The ELF hwcaps are used by the linker to determine what facilities are available, and therefore which dynamic libraries to link in.
For instance, if you have a selection of C libraries on your platform built for different features - eg, lets say you have a VFP based library and a soft-VFP based library.
If the linker sees - at application startup - that HWCAP_VFP is set, it will select the VFP based library. If HWCAP_VFP is not set, it will select the soft-VFP based library instead.
A VFP-based library is likely to contain VFP instructions, sometimes in the most unlikely of places - eg, printf/scanf is likely to invoke VFP instructions even when they aren't dealing with floating point in their format string.
The problem comes is if you take away HWCAP_VFP after an application has been bound to the hard-VFP library, there is no way, sort of killing and re-exec'ing the program, to change the libraries that it is bound to.
In order for this to work, some dynamic status information would need to be visible to each user process, and polled each time a function with a dynamically switchable choice of implementations gets called. You probably don't need to worry about race conditions either-- if the process accidentally tries to use a turned-off feature, you will take a fault which gives the kernel the chance to turn the feature back on.

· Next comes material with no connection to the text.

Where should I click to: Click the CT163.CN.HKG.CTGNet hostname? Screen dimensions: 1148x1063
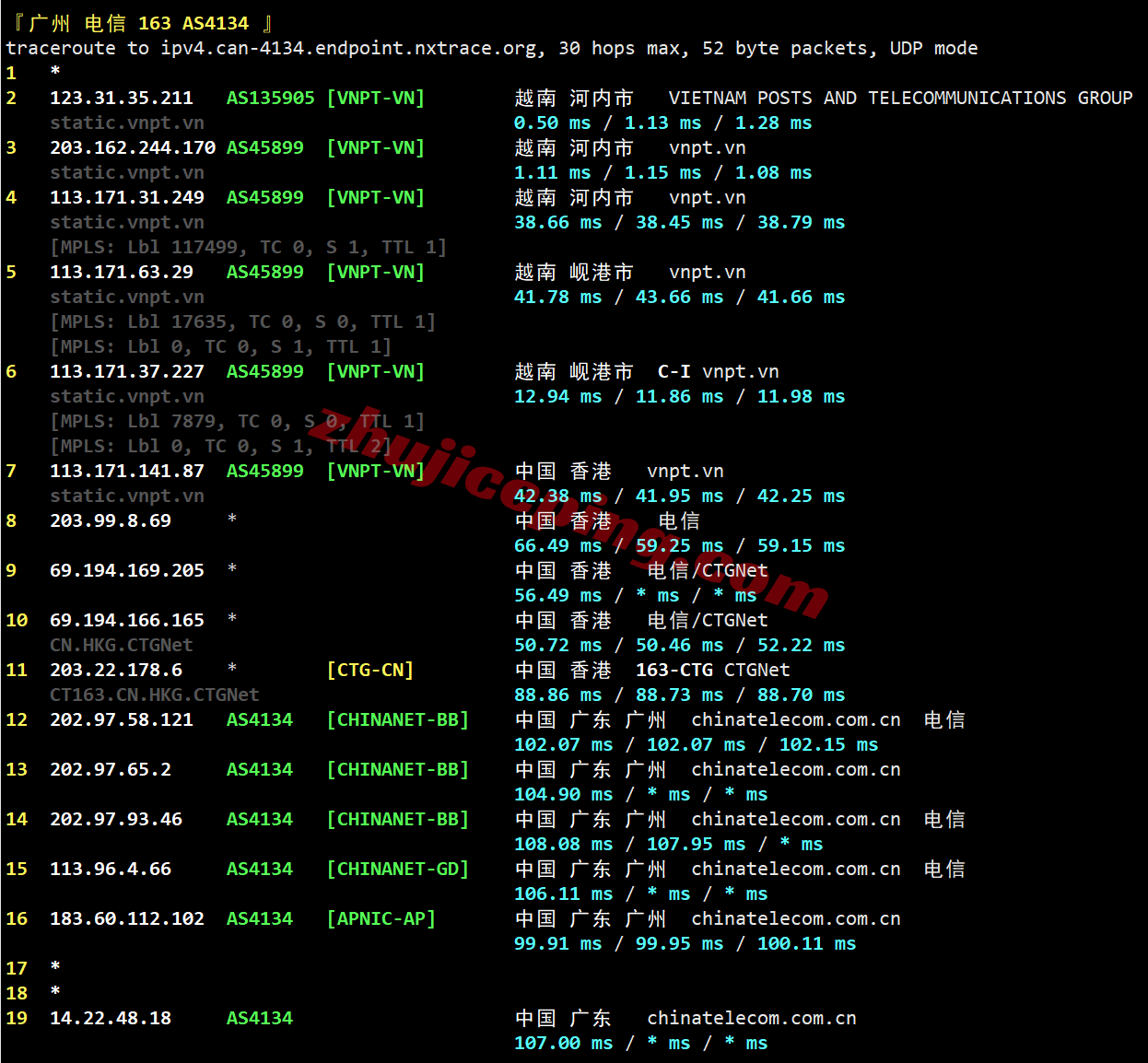pyautogui.click(x=155, y=695)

Yes, you can use a fault to re-enable some features such as VFP.
The dynamic feature status information should ideally be per-CPU global, though we could have a separate copy per thread, at the cost of more memory.
Threads are migrated across CPUs so you can't rely on saying CPU0 has VFP powered up and CPU1 has VFP powered down, and then expect that threads using VFP will remain on CPU0. The system will spontaneously move that thread to CPU1 if CPU1 is less loaded than CPU0.
I think what may be possible is to hook VFP power state into the code which enables/disables access to VFP.
However, I'm not aware of any platforms or CPUs where (eg) VFP is powered or clocked independently to the main CPU.